The LEVIR-CD dataset comprises 637 pairs of high-resolution satellite remote sensing images, each with a spatial resolution of 0.5 m and an image size of 1024 pixels by 1024 pixels. A source of high-resolution remote sensing images is Google Earth (GE), and the image patch pairs are obtained through the Google Earth API. The dataset images contain three types of spectral information, namely red, green, and blue. These images were primarily collected from Texas, USA, focusing on building structures. Each image pair represents a time span ranging from 5 to 14 years, including four seasons. The analysis area of each image is 32,768 square meters. During dataset preparation, the images were cropped to 256 pixels × 256 pixels, and then partitioned into subsets. Specifically, the training set comprised 7120 pairs of images, the validation set contained 1024 pairs, and 2048 pairs were allocated to the test set. LEVIR-CD: LEVIR Building Change Detection dataset. This dataset was created by a team from Beihang University. Note that LEVIR is the name of the dataset authors’ laboratory: the Learning, Vision, and Remote Sensing Laboratory.

On the other hand, the SYSU-CD dataset includes 20,000 pairs of aerial photographs, each with a resolution of 256 pixels by 256 pixels. The dataset images contain three types of spectral information (i.e., red, green, and blue), with an analysis area of 32,768 square meters and a spatial resolution of 0.5 m for each image. Captured from Hong Kong, China, these images exhibit diverse features, including buildings, vegetation, roads, and marine structures. The data collection period spans from 2007 to 2014, including four seasons. This dataset is split into subsets using a ratio of 6:2:2, with 12,000 pairs in the training set, 4000 pairs in the validation set, and another 4000 pairs assigned to the test set. SYSU-CD: Sun Yat-Sen University Change Detection dataset. SYUS refers to the work unit name of the dataset author, Sun Yat-Sen University.

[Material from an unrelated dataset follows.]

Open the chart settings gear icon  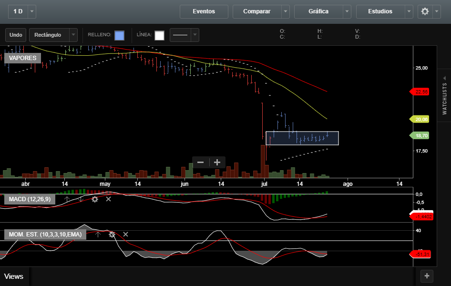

Compared with multispectral data, the LEVIR-CD dataset has relatively poor spectral information (i.e., red, green, and blue). But the high-resolution image of the LEVIR-CD dataset provides fine texture and geometry information, which, to some extent, compensates for the limitation of poor spectral characteristics. The SYSU-CD dataset also has relatively poor spectral information (i.e., red, green, and blue), but it greatly supplements the existing CD dataset in terms of change types and data volume.

This article focuses on detecting changes in artificial objects in the network, so we selected the LEVIR-CD dataset and the SYSU-CD dataset to validate our network. Among them, the LEVIR-CD dataset only includes changes in artificial buildings and does not consider other types of changes. To verify the robustness of the model proposed in this article, a more complex SYSU-CD dataset was used, which includes features such as buildings, vegetation, roads, and offshore construction.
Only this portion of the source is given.